After having cleared my two Ashford 20″ Knitter’s looms of projects they’d been housing for over two years each, I decided I want to do more sampling or, rather practicing, before embarking on a project.

Here are my short range goals:

  • Learn pick-up patterns on the loom
  • Attempt some other pattern manipulation techniques
  • Consider weaving a color-and-weave study piece (though I’d prefer a color-and-weave-and-texture piece)

Here are my long range goals:

  • Learn to use two heddles (which includes learningĀ why one would want to use two heddles)
  • Learn to use three heddles (ditto)

Before plunging into another practice project, I’ve been hitting the books. I have several books on rigid heddle weaving and I like all of them. The ones, as a beginner, I’ve found most useful—well, really all of them are useful—but these are the few I’ve been consulting:

One thing I’ve learned as I studied each of these volumes is: WARPING TIME IS IMPORTANT. I feel the need to confess now that I have a third rigid heddle loom—a 32″ Kromski Harp. It also has a two-year-old project languishing on its frame. This is because I ran into a warping difficulty of such significance that I couldn’t proceed with the project, couldn’t readily fix it, and couldn’t bear to remove the third-of-a-project from the loom. I’m pretty sure this problem was caused by my own ignorance about weaving procedures as well as inattention to necessary details of warping. I hadn’t had any problems before so I wasn’t expecting any now.

I keep unrolling and re-rolling each end trying to straighten out my warping issues.

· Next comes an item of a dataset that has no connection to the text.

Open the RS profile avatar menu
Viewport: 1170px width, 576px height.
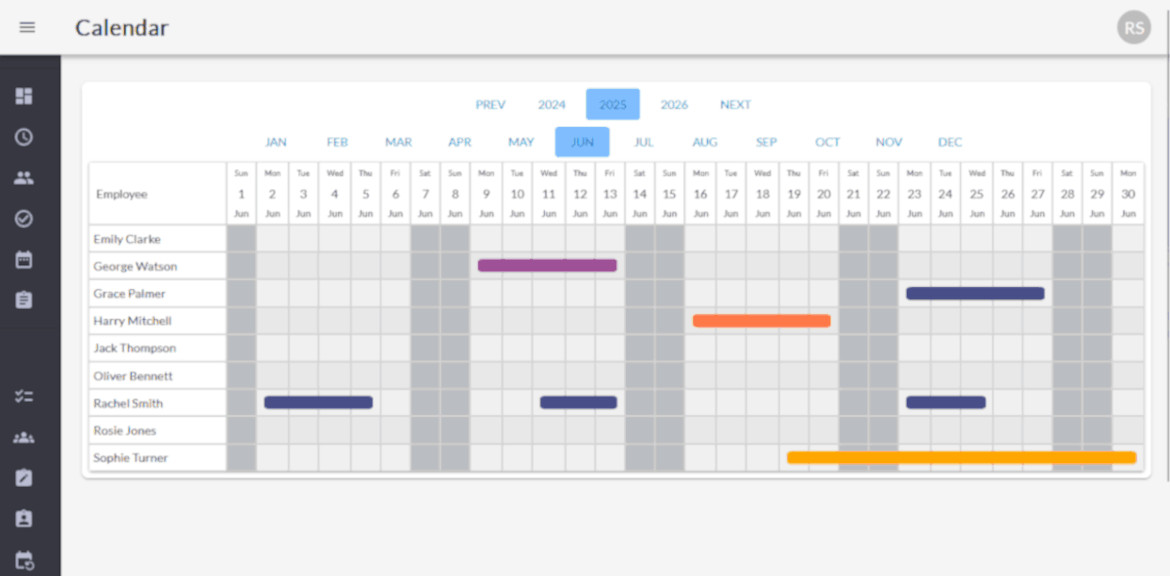1133,27
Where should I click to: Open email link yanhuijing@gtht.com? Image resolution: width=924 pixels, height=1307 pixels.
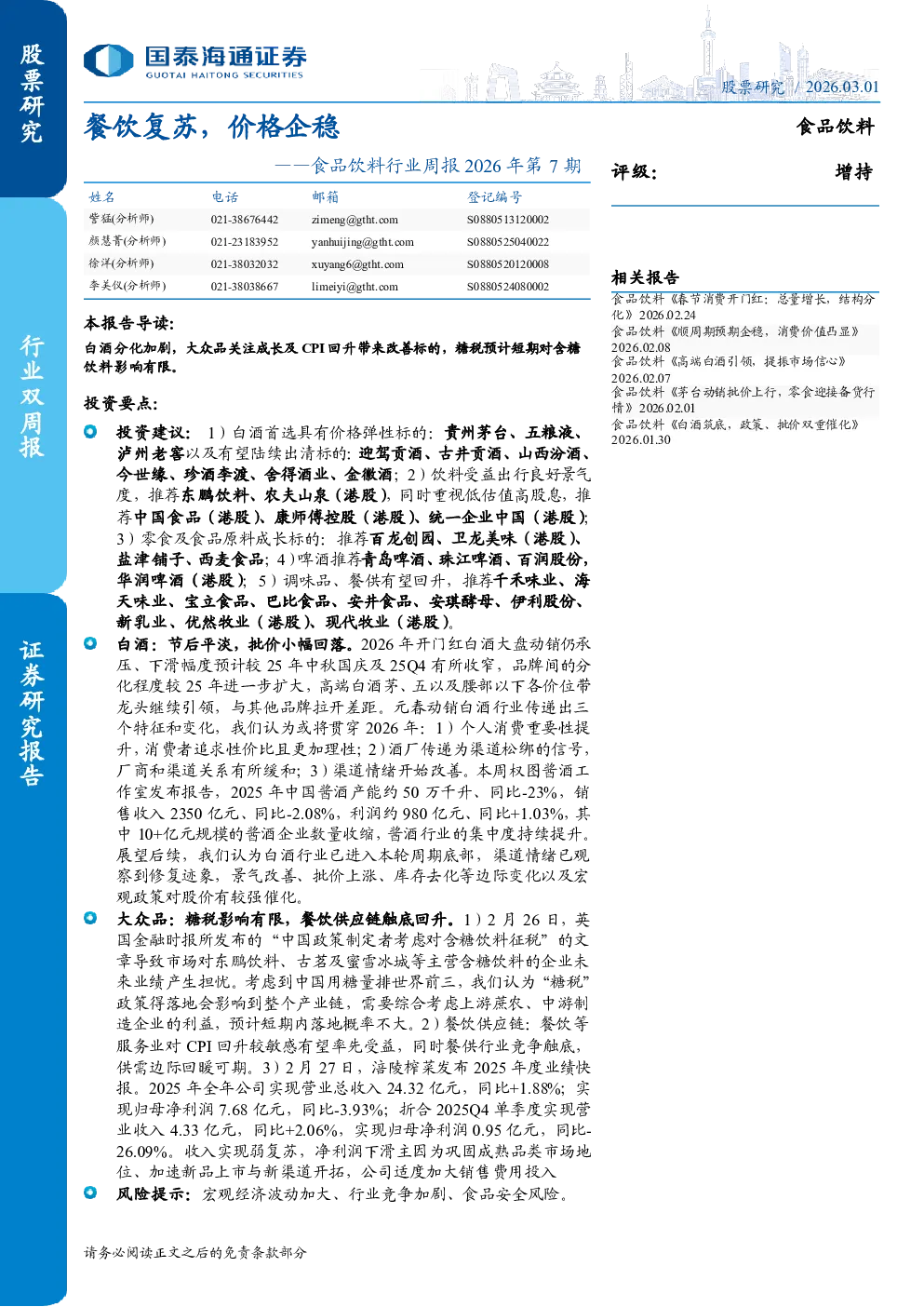pos(363,242)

I’m not a novice at the loom, but I’m still a beginner. There’s a lot I need to read up on, but I want practical experience at the same time. In the past I haven’t understood the need to separate the layers of warp from each other. I did it anyway, but I didn’t understand why. I still don’t fully understand it, but what’s finally clear is that separating the warps (using warping sticks) will keep each layer level as I roll it up. My warping problem on the Kromski was an outer warp that somehow ended up excessively tight, or short. I’m hoping that using warping sticks will help eliminate a recurrence—planning to cut some to fit my Ashford tomorrow.

I also had an idea today while warping up my 20″ loom (for the first time in over two years). I started warping from one side of the warp beam intending to move across to the other end. But as I tied to one end, it seemed to pull the dowel out of kilter. I wanted the dowel in a secure position, so I tied a scrap warp to each end of it, to pull the whole thing into alignment while I warped.

The loom end of the warping process. The scrap warps are an aqua and white color on the far outside edges of the loom.

The length of warp (with messy room edited out of photo). Scrap warps are secured to outer posts of my warping peg board.

Warping process shown from warping peg board view. (Warping peg board made by my husband.)

I’m not sure it was necessary to have the scrap warp extend the whole length of the table. I probably could have tied it to the front of the loom.

For this practice piece I might want to switch out the purple yarn—I can decide tomorrow. I’m hoping we’ll find time to cut warping sticks to fit this loom (as well as make some pick-up sticks).

My goals are moving at a crawl, but they’re moving. Once we get the equipment made the goals will start toddling . . . walking . . . running . . . maybe even flying!